Should past mistakes play a role in how medical assistance is prioritised? If so, the debate on the prioritisation of health resources will take on a whole new dimension.
If Oslo receives more vaccine doses because of its infection rate, this would be a kind of ‘reverse reward’ (1). It was the mayor of the town of Molde, Torgeir Dahl, who expressed this view in a discussion on the skewed distribution of COVID-19 vaccines based on where infection rates are highest. The reason was that he was not impressed by what Oslo, the capital of Norway, had achieved. According to Dahl, the infection rate shows that Oslo’s performance is far from good enough.
Thus his argument is two-sided. Firstly, he claims that the capital city’s management of the pandemic is not up to the required standard. Secondly, he says that on account of this poor management, if Oslo receives a comparatively greater number of vaccine doses, it would be a ‘reverse reward’.
What does ‘reverse reward’ mean?
It means that Oslo perhaps should not receive a greater number of vaccine doses (geographic prioritisation) on account of the poor performance of political leadership and/or the population. In other words, importance is attributed to past choices and potential mistakes when geographic prioritisation is assessed. Up to now, we have endeavoured to protect those most in need of protection, prevent the health service from being overwhelmed, and get society back on its feet again as soon as possible (2, p. 14). This emphasis on responsibility is a new dimension which appears not to be introduced for reasons of usefulness, but rather as a form of fairness: Oslo does not deserve more vaccine doses because of the way they have managed the pandemic.
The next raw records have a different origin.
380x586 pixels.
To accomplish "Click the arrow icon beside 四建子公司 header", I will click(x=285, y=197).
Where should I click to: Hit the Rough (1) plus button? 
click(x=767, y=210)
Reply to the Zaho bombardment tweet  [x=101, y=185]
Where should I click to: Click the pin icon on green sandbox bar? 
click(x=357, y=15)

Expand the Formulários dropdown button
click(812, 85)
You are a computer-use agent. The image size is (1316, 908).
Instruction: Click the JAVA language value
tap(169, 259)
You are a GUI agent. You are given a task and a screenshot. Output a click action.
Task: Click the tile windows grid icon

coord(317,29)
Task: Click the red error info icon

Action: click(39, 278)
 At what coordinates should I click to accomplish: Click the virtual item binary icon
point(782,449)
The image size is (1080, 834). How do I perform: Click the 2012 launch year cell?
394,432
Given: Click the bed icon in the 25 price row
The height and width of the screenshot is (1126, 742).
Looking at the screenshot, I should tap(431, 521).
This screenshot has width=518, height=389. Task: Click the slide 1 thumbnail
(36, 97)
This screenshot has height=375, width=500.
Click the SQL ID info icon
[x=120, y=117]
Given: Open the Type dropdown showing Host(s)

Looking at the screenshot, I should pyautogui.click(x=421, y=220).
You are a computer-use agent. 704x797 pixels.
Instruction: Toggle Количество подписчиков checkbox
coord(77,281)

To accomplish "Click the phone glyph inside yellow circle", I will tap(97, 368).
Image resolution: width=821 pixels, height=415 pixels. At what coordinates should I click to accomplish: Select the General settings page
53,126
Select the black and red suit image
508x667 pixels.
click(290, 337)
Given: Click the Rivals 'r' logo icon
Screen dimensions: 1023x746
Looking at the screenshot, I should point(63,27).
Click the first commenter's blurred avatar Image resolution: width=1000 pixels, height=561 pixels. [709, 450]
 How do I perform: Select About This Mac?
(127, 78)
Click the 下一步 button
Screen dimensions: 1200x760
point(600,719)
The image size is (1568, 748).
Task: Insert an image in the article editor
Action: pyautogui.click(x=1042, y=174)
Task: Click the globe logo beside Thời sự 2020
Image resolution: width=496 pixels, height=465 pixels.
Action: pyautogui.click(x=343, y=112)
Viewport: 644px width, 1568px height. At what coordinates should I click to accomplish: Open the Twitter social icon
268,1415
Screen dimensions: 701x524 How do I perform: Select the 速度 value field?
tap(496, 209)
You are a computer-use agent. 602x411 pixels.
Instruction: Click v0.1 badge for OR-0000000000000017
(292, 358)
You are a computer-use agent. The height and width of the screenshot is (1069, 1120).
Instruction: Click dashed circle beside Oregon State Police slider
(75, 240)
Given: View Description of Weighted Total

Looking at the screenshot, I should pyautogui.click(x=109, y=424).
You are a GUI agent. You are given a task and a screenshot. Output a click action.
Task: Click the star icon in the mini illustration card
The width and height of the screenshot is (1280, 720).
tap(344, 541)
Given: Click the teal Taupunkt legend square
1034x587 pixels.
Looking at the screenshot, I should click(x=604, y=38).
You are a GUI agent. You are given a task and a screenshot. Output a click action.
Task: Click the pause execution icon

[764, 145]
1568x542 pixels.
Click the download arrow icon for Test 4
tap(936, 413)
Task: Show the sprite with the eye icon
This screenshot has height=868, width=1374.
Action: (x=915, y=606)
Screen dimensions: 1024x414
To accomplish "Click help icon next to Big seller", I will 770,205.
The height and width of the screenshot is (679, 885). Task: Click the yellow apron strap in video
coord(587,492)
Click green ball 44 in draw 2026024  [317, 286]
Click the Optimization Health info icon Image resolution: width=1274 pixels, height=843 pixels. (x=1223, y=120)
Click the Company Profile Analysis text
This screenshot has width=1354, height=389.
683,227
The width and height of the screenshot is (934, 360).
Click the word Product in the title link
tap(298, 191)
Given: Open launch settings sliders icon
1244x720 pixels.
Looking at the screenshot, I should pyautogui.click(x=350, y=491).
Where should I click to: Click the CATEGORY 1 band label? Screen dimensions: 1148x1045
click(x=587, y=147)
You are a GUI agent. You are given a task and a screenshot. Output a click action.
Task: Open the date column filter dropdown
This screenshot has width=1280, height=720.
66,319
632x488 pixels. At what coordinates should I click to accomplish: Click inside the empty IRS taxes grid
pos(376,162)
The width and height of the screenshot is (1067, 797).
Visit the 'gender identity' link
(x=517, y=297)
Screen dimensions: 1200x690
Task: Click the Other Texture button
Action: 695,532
This emphasis on responsibility is a new dimension which appears not to be introduced for reasons of usefulness, but rather as a form of fairness
A trend of the times
The stronger focus on (personal) responsibility in health matters appears to be caused by at least two factors (3). On the one hand, the spread of lifestyle diseases means that individual behaviour is subject to closer scrutiny. On the other hand, the responsibility dimension has become increasingly prominent in political thinking. Providing help to those who are in difficult circumstances and who cannot be held responsible for their own predicament is uncontroversial. The question is whether those who can more or less thank themselves for their afflictions are entitled to society’s assistance, or at the very least, whether their right to such help should be restricted. The issue of whether personal responsibility should count in the prioritisation of medical assistance has triggered academic debate (4) and has been discussed by government-appointed committees (5).
What should our answer be?
If you answer that Oslo has not done a poor job, or that they cannot be held responsible for the infection rate, you are responding to the allegation about the capital’s management of the pandemic. You are not actively taking a stance on the premise that responsibility is in any way relevant in the distribution of vaccines. We all feel a need to reply to allegations. But if we fail to address the presumption that personal responsibility should count in the prioritisation of medical assistance, this may well turn it into an immutable truth.